→ **YOUR TASK**: Take the data that follows and retype it word for word.

→ **SOURCE INFORMATION**:
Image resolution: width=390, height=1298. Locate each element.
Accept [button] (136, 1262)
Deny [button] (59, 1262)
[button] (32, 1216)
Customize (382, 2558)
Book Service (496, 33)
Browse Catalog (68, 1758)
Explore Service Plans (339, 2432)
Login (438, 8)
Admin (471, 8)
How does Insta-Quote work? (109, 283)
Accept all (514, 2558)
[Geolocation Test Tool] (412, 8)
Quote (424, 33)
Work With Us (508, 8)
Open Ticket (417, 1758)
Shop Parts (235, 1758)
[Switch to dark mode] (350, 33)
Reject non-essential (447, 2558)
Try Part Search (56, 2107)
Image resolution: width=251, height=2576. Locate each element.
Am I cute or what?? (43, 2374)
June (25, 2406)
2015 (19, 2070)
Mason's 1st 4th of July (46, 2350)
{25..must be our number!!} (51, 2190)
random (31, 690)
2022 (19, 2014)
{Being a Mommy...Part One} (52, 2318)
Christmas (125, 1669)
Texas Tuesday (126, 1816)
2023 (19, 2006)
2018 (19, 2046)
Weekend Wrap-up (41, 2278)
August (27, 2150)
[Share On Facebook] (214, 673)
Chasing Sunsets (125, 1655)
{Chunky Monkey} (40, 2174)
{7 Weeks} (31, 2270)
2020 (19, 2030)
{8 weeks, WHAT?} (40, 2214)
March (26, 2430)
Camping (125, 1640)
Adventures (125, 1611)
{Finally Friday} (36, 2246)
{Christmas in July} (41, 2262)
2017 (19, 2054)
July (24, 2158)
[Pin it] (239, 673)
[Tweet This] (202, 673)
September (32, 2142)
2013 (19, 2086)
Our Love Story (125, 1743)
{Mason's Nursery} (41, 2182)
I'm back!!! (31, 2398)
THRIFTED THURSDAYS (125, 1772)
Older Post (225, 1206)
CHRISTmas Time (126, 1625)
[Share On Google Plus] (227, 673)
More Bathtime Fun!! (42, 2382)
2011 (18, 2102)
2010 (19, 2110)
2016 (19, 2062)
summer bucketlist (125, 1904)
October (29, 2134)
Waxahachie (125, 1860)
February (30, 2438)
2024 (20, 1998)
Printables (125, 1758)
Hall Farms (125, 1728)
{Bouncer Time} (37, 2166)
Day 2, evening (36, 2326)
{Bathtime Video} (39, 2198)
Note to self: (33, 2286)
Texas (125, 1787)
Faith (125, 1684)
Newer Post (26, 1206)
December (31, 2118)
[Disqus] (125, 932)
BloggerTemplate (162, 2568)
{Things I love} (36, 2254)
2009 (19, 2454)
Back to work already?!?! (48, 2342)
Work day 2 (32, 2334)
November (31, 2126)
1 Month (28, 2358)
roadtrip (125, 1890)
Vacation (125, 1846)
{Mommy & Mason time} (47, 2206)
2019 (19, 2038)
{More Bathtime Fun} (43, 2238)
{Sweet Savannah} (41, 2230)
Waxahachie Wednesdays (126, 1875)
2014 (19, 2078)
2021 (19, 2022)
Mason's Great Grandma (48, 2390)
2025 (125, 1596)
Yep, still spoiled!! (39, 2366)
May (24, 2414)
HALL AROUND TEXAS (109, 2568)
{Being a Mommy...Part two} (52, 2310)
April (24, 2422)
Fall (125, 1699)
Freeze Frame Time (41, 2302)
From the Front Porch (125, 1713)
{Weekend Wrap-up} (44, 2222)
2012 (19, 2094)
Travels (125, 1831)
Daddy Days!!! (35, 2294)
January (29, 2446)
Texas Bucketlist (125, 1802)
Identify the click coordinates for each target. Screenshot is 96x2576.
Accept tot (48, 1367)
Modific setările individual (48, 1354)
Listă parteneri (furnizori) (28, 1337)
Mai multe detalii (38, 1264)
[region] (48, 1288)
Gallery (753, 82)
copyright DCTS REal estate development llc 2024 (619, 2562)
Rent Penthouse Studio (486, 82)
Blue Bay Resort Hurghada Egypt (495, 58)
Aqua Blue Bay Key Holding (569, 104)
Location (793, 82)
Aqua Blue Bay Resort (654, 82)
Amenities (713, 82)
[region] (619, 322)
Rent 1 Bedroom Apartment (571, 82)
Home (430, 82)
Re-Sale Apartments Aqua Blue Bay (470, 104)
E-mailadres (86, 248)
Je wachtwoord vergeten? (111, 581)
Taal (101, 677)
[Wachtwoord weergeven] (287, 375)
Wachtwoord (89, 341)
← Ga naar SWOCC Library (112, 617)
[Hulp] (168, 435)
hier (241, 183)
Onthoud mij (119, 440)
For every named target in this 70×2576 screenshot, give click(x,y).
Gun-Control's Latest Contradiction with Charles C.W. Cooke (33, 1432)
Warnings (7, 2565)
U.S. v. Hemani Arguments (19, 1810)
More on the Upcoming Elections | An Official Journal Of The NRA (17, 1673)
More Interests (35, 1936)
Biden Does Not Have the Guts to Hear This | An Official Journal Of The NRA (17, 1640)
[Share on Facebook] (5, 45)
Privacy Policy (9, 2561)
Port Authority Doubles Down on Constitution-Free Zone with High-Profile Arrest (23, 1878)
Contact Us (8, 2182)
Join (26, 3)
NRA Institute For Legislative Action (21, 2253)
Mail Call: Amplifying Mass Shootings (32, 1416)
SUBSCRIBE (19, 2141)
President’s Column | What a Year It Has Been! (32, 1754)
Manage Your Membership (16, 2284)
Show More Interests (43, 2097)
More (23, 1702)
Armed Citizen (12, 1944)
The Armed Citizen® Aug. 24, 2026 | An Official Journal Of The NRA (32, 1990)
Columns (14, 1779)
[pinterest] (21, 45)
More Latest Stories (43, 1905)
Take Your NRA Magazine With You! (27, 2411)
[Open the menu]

→ **OUTPUT**:
Image resolution: width=390, height=1298. Locate each element.
Accept [button] (136, 1262)
Deny [button] (59, 1262)
[button] (32, 1216)
Customize (382, 2558)
Book Service (496, 33)
Browse Catalog (68, 1758)
Explore Service Plans (339, 2432)
Login (438, 8)
Admin (471, 8)
How does Insta-Quote work? (109, 283)
Accept all (514, 2558)
[Geolocation Test Tool] (412, 8)
Quote (424, 33)
Work With Us (508, 8)
Open Ticket (417, 1758)
Shop Parts (235, 1758)
[Switch to dark mode] (350, 33)
Reject non-essential (447, 2558)
Try Part Search (56, 2107)
Image resolution: width=251, height=2576. Locate each element.
Am I cute or what?? (43, 2374)
June (25, 2406)
2015 (19, 2070)
Mason's 1st 4th of July (46, 2350)
{25..must be our number!!} (51, 2190)
random (31, 690)
2022 (19, 2014)
{Being a Mommy...Part One} (52, 2318)
Christmas (125, 1669)
Texas Tuesday (126, 1816)
2023 (19, 2006)
2018 (19, 2046)
Weekend Wrap-up (41, 2278)
August (27, 2150)
[Share On Facebook] (214, 673)
Chasing Sunsets (125, 1655)
{Chunky Monkey} (40, 2174)
{7 Weeks} (31, 2270)
2020 (19, 2030)
{8 weeks, WHAT?} (40, 2214)
March (26, 2430)
Camping (125, 1640)
Adventures (125, 1611)
{Finally Friday} (36, 2246)
{Christmas in July} (41, 2262)
2017 (19, 2054)
July (24, 2158)
[Pin it] (239, 673)
[Tweet This] (202, 673)
September (32, 2142)
2013 (19, 2086)
Our Love Story (125, 1743)
{Mason's Nursery} (41, 2182)
I'm back!!! (31, 2398)
THRIFTED THURSDAYS (125, 1772)
Older Post (225, 1206)
CHRISTmas Time (126, 1625)
[Share On Google Plus] (227, 673)
More Bathtime Fun!! (42, 2382)
2011 (18, 2102)
2010 (19, 2110)
2016 (19, 2062)
summer bucketlist (125, 1904)
October (29, 2134)
Waxahachie (125, 1860)
February (30, 2438)
2024 (20, 1998)
Printables (125, 1758)
Hall Farms (125, 1728)
{Bouncer Time} (37, 2166)
Day 2, evening (36, 2326)
{Bathtime Video} (39, 2198)
Note to self: (33, 2286)
Texas (125, 1787)
Faith (125, 1684)
Newer Post (26, 1206)
December (31, 2118)
[Disqus] (125, 932)
BloggerTemplate (162, 2568)
{Things I love} (36, 2254)
2009 (19, 2454)
Back to work already?!?! (48, 2342)
Work day 2 (32, 2334)
November (31, 2126)
1 Month (28, 2358)
roadtrip (125, 1890)
Vacation (125, 1846)
{Mommy & Mason time} (47, 2206)
2019 (19, 2038)
{More Bathtime Fun} (43, 2238)
{Sweet Savannah} (41, 2230)
Waxahachie Wednesdays (126, 1875)
2014 (19, 2078)
2021 (19, 2022)
Mason's Great Grandma (48, 2390)
2025 (125, 1596)
Yep, still spoiled!! (39, 2366)
May (24, 2414)
HALL AROUND TEXAS (109, 2568)
{Being a Mommy...Part two} (52, 2310)
April (24, 2422)
Fall (125, 1699)
Freeze Frame Time (41, 2302)
From the Front Porch (125, 1713)
{Weekend Wrap-up} (44, 2222)
2012 (19, 2094)
Travels (125, 1831)
Daddy Days!!! (35, 2294)
January (29, 2446)
Texas Bucketlist (125, 1802)
Identify the click coordinates for each target. Screenshot is 96x2576.
Accept tot (48, 1367)
Modific setările individual (48, 1354)
Listă parteneri (furnizori) (28, 1337)
Mai multe detalii (38, 1264)
[region] (48, 1288)
Gallery (753, 82)
copyright DCTS REal estate development llc 2024 (619, 2562)
Rent Penthouse Studio (486, 82)
Blue Bay Resort Hurghada Egypt (495, 58)
Aqua Blue Bay Key Holding (569, 104)
Location (793, 82)
Aqua Blue Bay Resort (654, 82)
Amenities (713, 82)
[region] (619, 322)
Rent 1 Bedroom Apartment (571, 82)
Home (430, 82)
Re-Sale Apartments Aqua Blue Bay (470, 104)
E-mailadres (86, 248)
Je wachtwoord vergeten? (111, 581)
Taal (101, 677)
[Wachtwoord weergeven] (287, 375)
Wachtwoord (89, 341)
← Ga naar SWOCC Library (112, 617)
[Hulp] (168, 435)
hier (241, 183)
Onthoud mij (119, 440)
For every named target in this 70×2576 screenshot, give click(x,y).
Gun-Control's Latest Contradiction with Charles C.W. Cooke (33, 1432)
Warnings (7, 2565)
U.S. v. Hemani Arguments (19, 1810)
More on the Upcoming Elections | An Official Journal Of The NRA (17, 1673)
More Interests (35, 1936)
Biden Does Not Have the Guts to Hear This | An Official Journal Of The NRA (17, 1640)
[Share on Facebook] (5, 45)
Privacy Policy (9, 2561)
Port Authority Doubles Down on Constitution-Free Zone with High-Profile Arrest (23, 1878)
Contact Us (8, 2182)
Join (26, 3)
NRA Institute For Legislative Action (21, 2253)
Mail Call: Amplifying Mass Shootings (32, 1416)
SUBSCRIBE (19, 2141)
President’s Column | What a Year It Has Been! (32, 1754)
Manage Your Membership (16, 2284)
Show More Interests (43, 2097)
More (23, 1702)
Armed Citizen (12, 1944)
The Armed Citizen® Aug. 24, 2026 | An Official Journal Of The NRA (32, 1990)
Columns (14, 1779)
[pinterest] (21, 45)
More Latest Stories (43, 1905)
Take Your NRA Magazine With You! (27, 2411)
[Open the menu]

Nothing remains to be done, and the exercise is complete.